Fin dalla prima formulazione del progetto, Maurice Nio ha scelto per il nuovo edificio un titolo dal forte sapore evocativo: Sensing the Waves, suggerendo la sua funzione di recettore (e magari anche di trasmettitore) capace di captare e divulgare le vibrazioni del tempo presente.

Sotto l’antenna, una nuova mappa di funzioni e di percorsi lega l’originario edificio di Italo Gamberini a quello di Maurice Nio. Il progetto dell’olandese poggia su un sistematico ripensamento delle funzionalità espositive che si manifestano all’esterno attraverso la realizzazione di un oggetto ambiguo, inaspettato, inusuale che si offre a molteplici chiavi di lettura. Un linguaggio sottile e ragionato che sembra guardare al di là della consueta realizzazione, in ambito internazionale, di centri d’arte come grandi icone urbane. Confermando l’attenzione verso la scena internazionale e consolidando il proprio legame con il territorio, il Centro Pecci assume da oggi un ulteriore importante obiettivo con cui affrontare i prossimi decenni.

- - -

Nel momento in cui il nuovo Centro Pecci inaugura, la città di Prato sta mostrando segni di grande vitalità progettuale.

Il 1 ottobre si riunirà la giuria internazionale del concorso per Il Parco Centrale di Prato (www.ilparcocentralediprato.it), presieduta da Bernard Tschumi, che selezionerà il vincitore tra i 10 finalisti. Il tema che si delinea davanti ai progettisti, la definizione di un parco urbano, è di estremo interesse e in questo senso ha sollevato l’attenzione di architetti di tutto il mondo. Si tratta della progettazione di un parco di 3 ettari che prenderà il posto del vecchio ospedale cittadino il quale, demolito, restituirà alla città un vasto spazio pubblico all’interno delle mura cittadine. I finalisti, scelti tra 230 candidature provenienti da tutto il mondo, si confronteranno alla ricerca di nuove relazioni tra urbanità e ambiente. La mostra di presentazione dei 10 progetti finalisti e una discussione intorno ai risultati generali ottenuti dal concorso si terranno al Teatro Fabbricone di Prato (8 - 23 ottobre 2016).

Il concorso per il Parco Centrale darà luogo, tra le altre iniziative di riflessione sulla città contemporanea, a un laboratorio condotto dallo studio di architetti belgi Rotordecostruction (www.rotordeconstruction.be), all’avanguardia nello sviluppo di una architettura basata sul ri-uso completo ed efficace di edifici esistenti.

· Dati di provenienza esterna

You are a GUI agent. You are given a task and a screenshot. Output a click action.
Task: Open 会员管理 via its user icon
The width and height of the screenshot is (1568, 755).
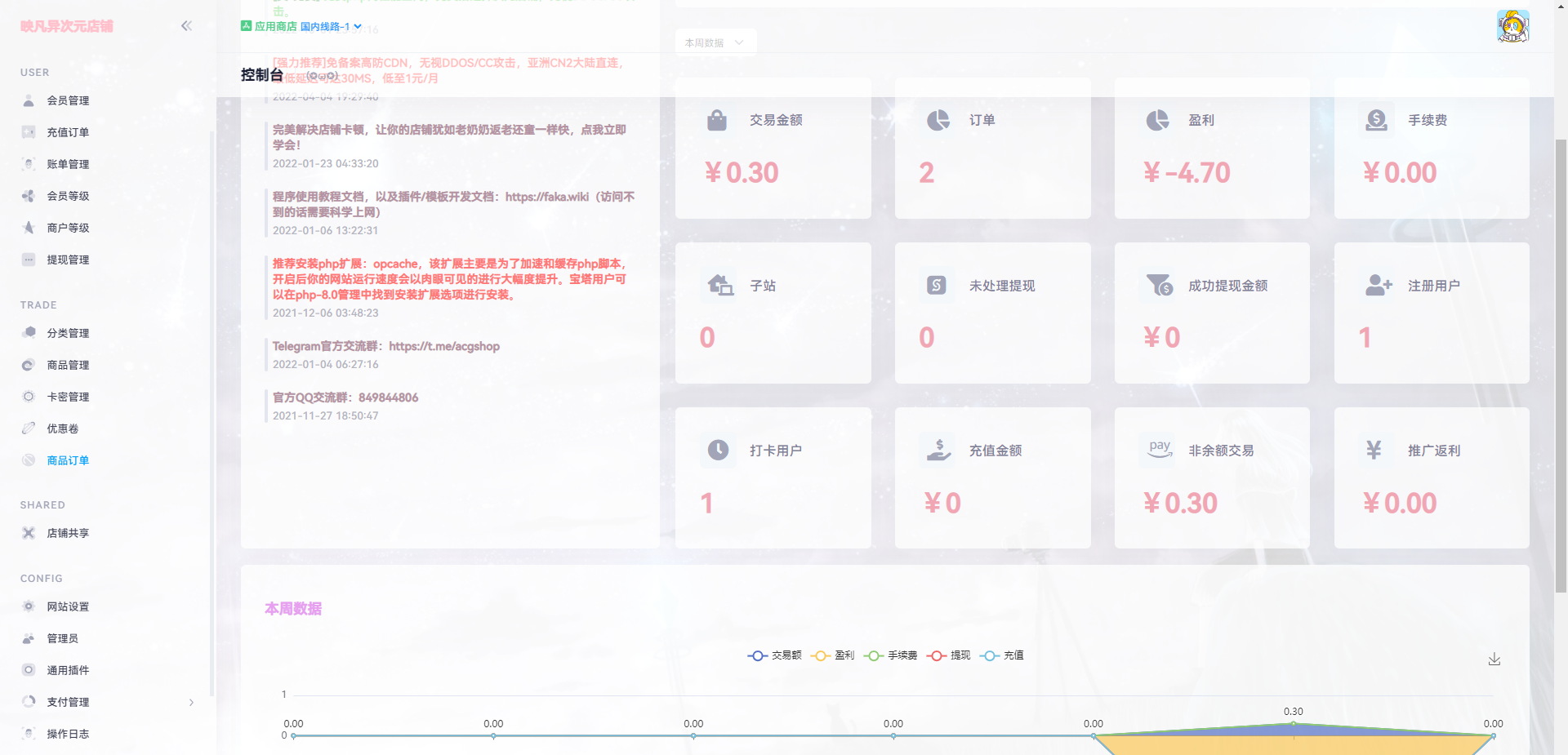tap(29, 100)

Questa iniziativa, il cui svolgimento è previsto tra ottobre e novembre di quest’anno, porterà alla realizzazione di un “padiglione della memoria” dell’ex ospedale Misericordia e Dolce, che verrà allestito utilizzando materiali recuperati dalla demolizione del vecchio edificio e sarà collocato all’interno del futuro parco.

Un’ulteriore sfida che la città sta affrontando sul piano urbano e sociale riguarda un’ampia area definita Macrolotto 0 dall’urbanista Bernardo Secchi nel 1993, durante la redazione della variante del piano regolatore cittadino. Questo quartiere storico del distretto produttivo pratese, caratterizzato da un’alta concentrazione urbana e da una stretta convivenza di famiglie italiane e straniere, è oggetto di un Piano di Innovazione Urbana co-finanziato dal Comune di Prato e dalla Regione Toscana. Primo nella graduatoria del bando regionale, e assegnatario di un finanziamento di oltre 6.000.000 di euro, il PIU promuove la rigenerazione dell’area attraverso l’inserimento di funzioni pubbliche che, favorendo la sostenibilità e la coesione sociale, agiscano come innesco per la creazione di un distretto creativo.